--- RAW DATA Enclosed Below ---
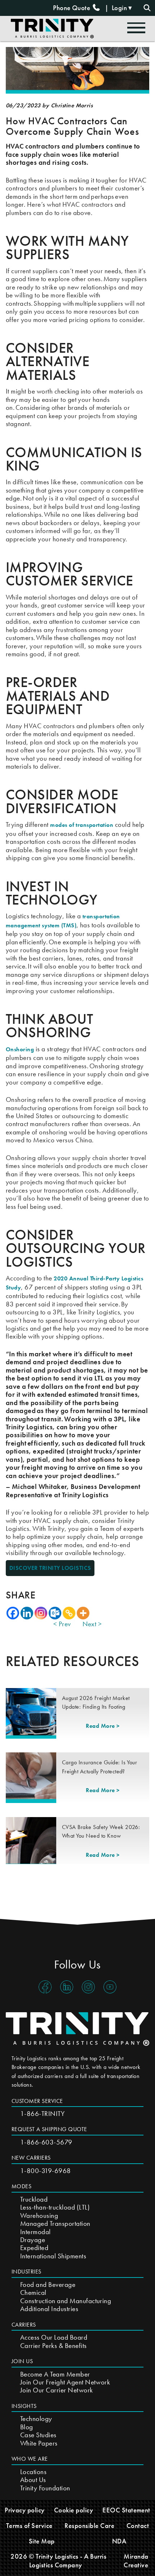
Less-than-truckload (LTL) (55, 2207)
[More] (83, 1613)
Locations (33, 2471)
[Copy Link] (69, 1613)
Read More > (102, 1726)
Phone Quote (72, 7)
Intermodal (35, 2231)
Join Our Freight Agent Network (65, 2382)
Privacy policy (25, 2510)
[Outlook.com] (55, 1613)
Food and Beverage (47, 2284)
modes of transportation (81, 825)
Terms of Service (29, 2525)
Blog (26, 2426)
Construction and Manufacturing (65, 2300)
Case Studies (38, 2434)
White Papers (39, 2443)
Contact (138, 2525)
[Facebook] (12, 1613)
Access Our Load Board (53, 2337)
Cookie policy (73, 2510)
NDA (119, 2541)
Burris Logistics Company (68, 2560)
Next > (92, 1624)
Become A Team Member (55, 2374)
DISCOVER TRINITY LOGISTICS (50, 1568)
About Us (33, 2479)
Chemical (33, 2292)
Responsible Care (89, 2525)
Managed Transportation (55, 2223)
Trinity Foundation (45, 2488)
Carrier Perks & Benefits (53, 2345)
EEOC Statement (126, 2510)
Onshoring (20, 1049)
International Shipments (53, 2256)
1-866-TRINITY (42, 2113)
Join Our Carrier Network (56, 2390)
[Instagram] (41, 1613)
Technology (36, 2418)
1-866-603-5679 (46, 2142)
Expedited (34, 2247)
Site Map (42, 2541)
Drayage (32, 2239)
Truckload (34, 2199)
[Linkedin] (27, 1613)
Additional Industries (49, 2308)
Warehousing (39, 2215)
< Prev (62, 1624)
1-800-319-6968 (45, 2170)
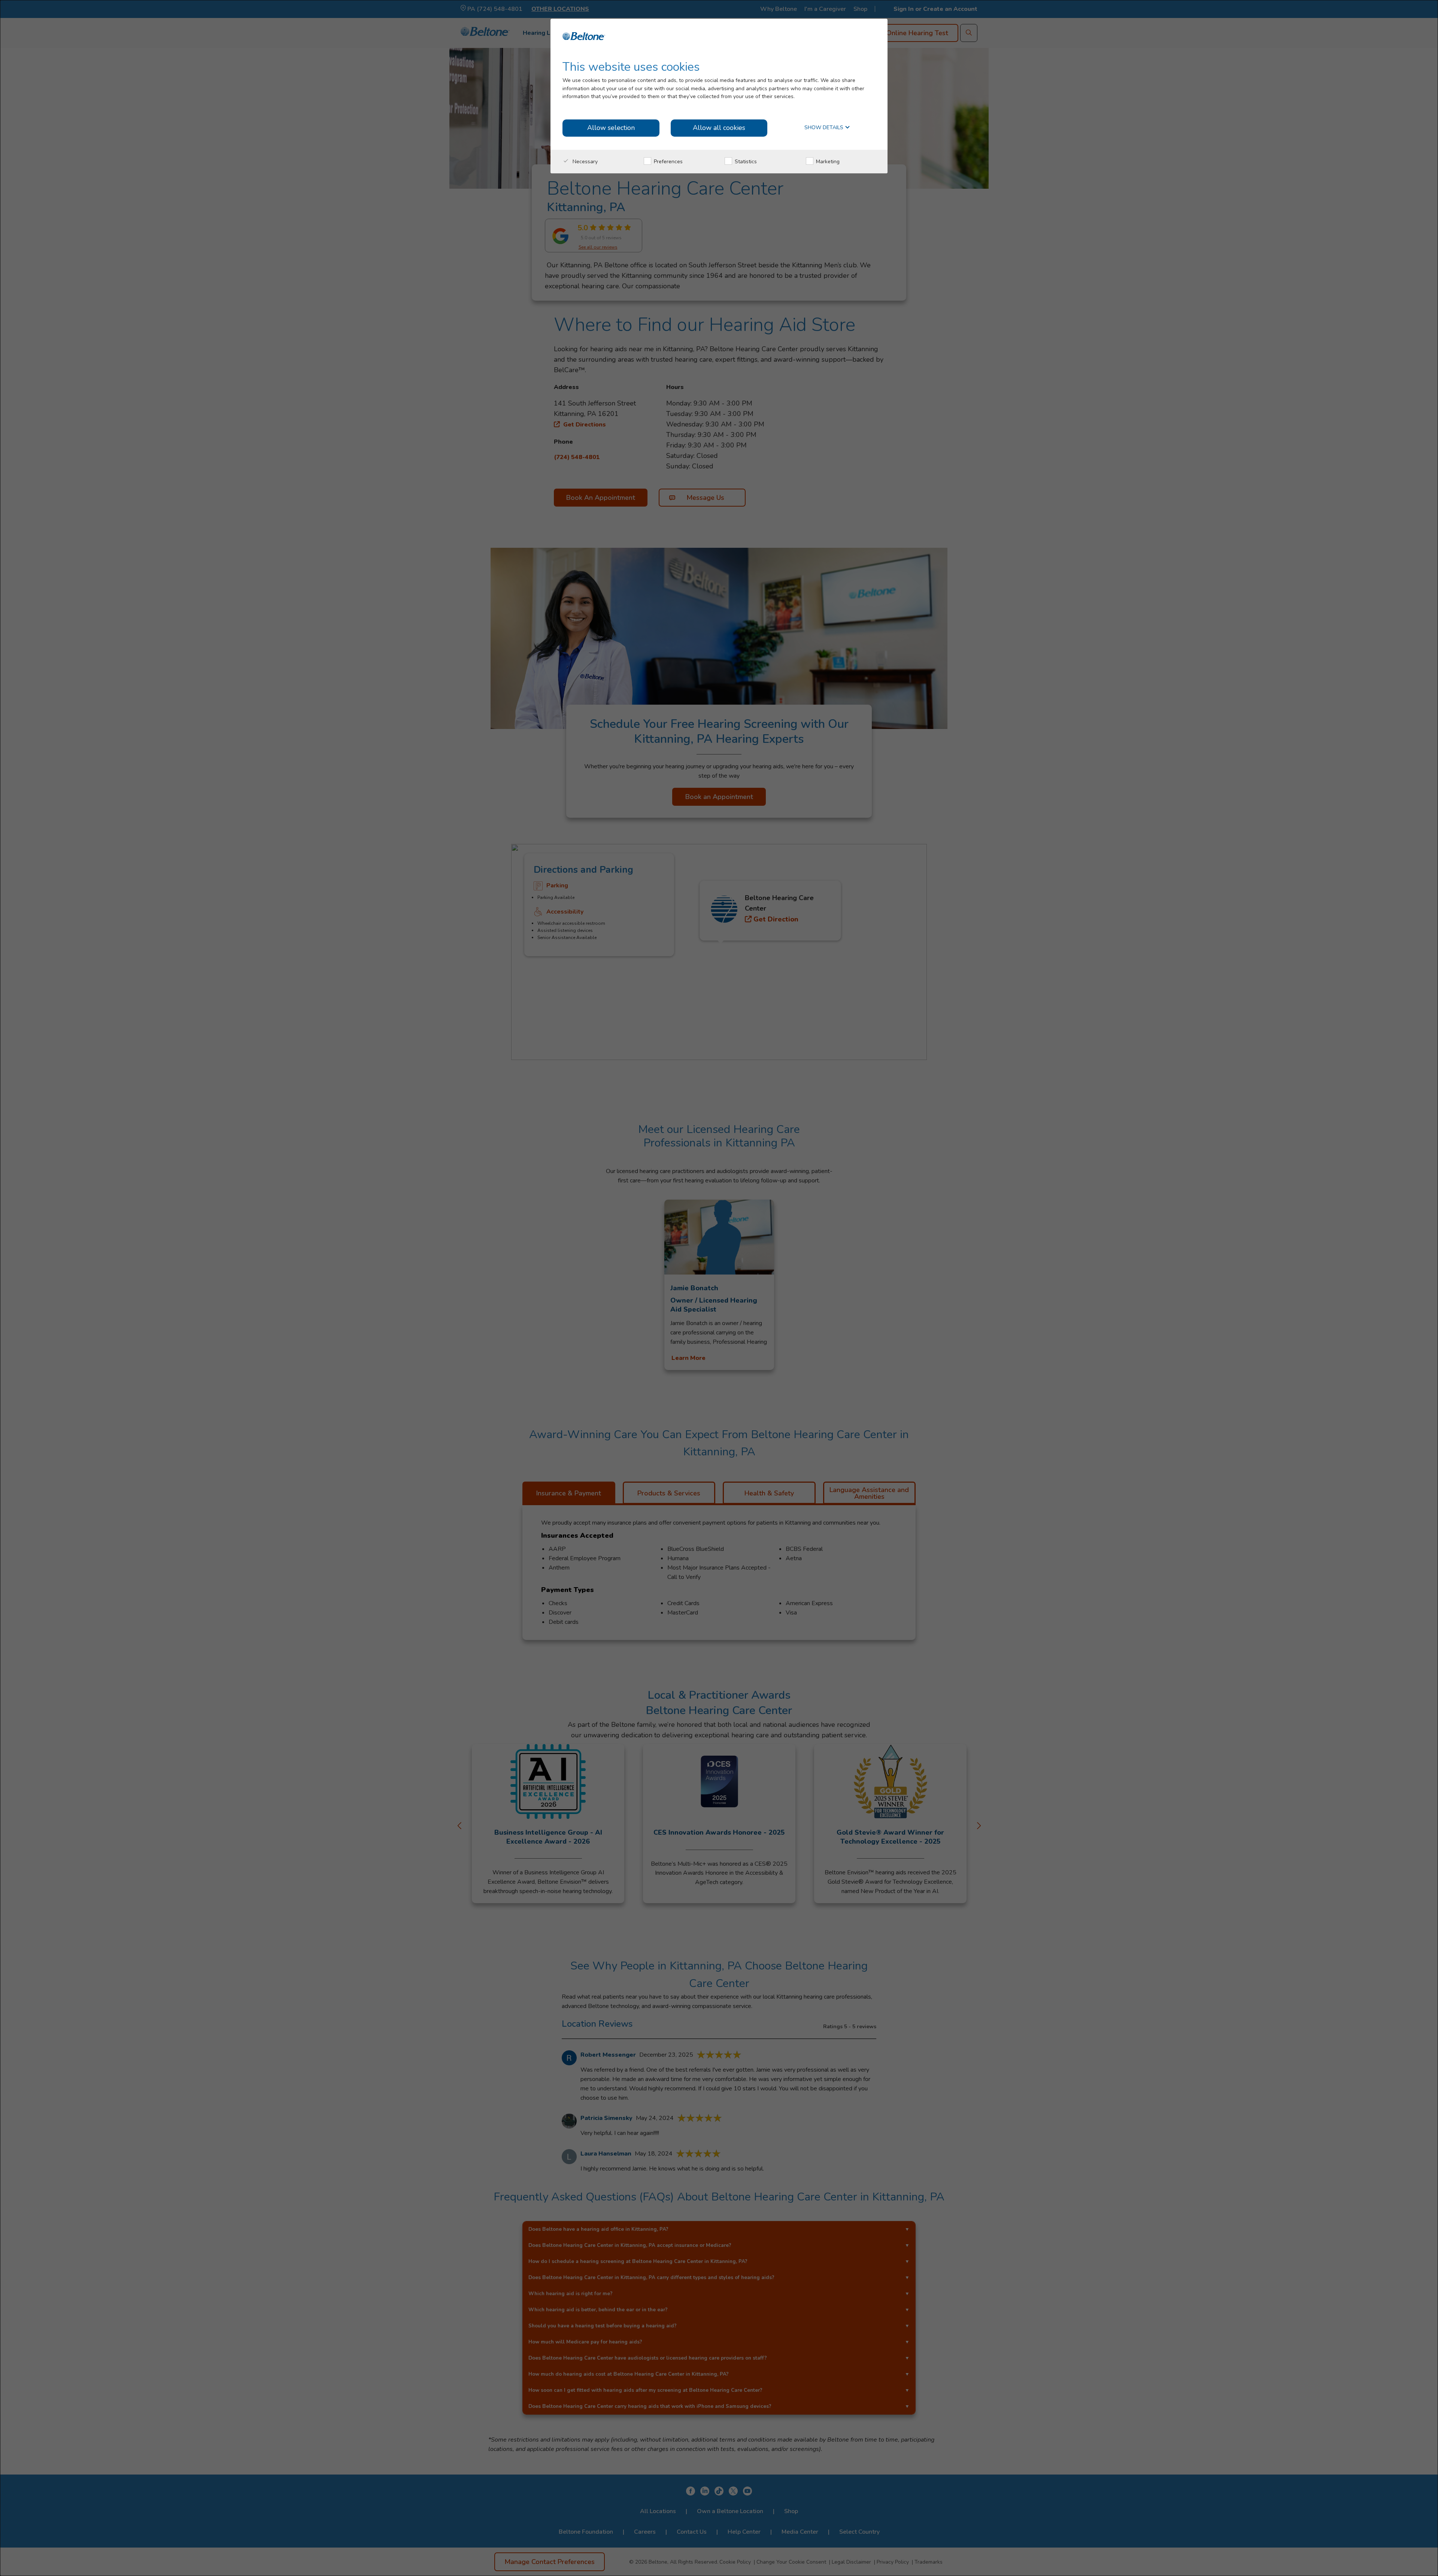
--- End of Enclosed RAW DATA ---
_INSTRUCTIONS TO FOLLOW_
All of the data must be given again exactly, without the pictures.

_ANSWER BOX_
Less-than-truckload (LTL) (55, 2207)
[More] (83, 1613)
Locations (33, 2471)
[Copy Link] (69, 1613)
Read More > (102, 1726)
Phone Quote (72, 7)
Intermodal (35, 2231)
Join Our Freight Agent Network (65, 2382)
Privacy policy (25, 2510)
[Outlook.com] (55, 1613)
Food and Beverage (47, 2284)
modes of transportation (81, 825)
Terms of Service (29, 2525)
Blog (26, 2426)
Construction and Manufacturing (65, 2300)
Case Studies (38, 2434)
White Papers (39, 2443)
Contact (138, 2525)
[Facebook] (12, 1613)
Access Our Load Board (53, 2337)
Cookie policy (73, 2510)
NDA (119, 2541)
Burris Logistics Company (68, 2560)
Next > (92, 1624)
Become A Team Member (55, 2374)
DISCOVER TRINITY LOGISTICS (50, 1568)
About Us (33, 2479)
Chemical (33, 2292)
Responsible Care (89, 2525)
Managed Transportation (55, 2223)
Trinity Foundation (45, 2488)
Carrier Perks & Benefits (53, 2345)
EEOC Statement (126, 2510)
Onshoring (20, 1049)
International Shipments (53, 2256)
1-866-TRINITY (42, 2113)
Join Our Carrier Network (56, 2390)
[Instagram] (41, 1613)
Technology (36, 2418)
1-866-603-5679 (46, 2142)
Expedited (34, 2247)
Site Map (42, 2541)
Drayage (32, 2239)
Truckload (34, 2199)
[Linkedin] (27, 1613)
Additional Industries (49, 2308)
Warehousing (39, 2215)
< Prev (62, 1624)
1-800-319-6968 (45, 2170)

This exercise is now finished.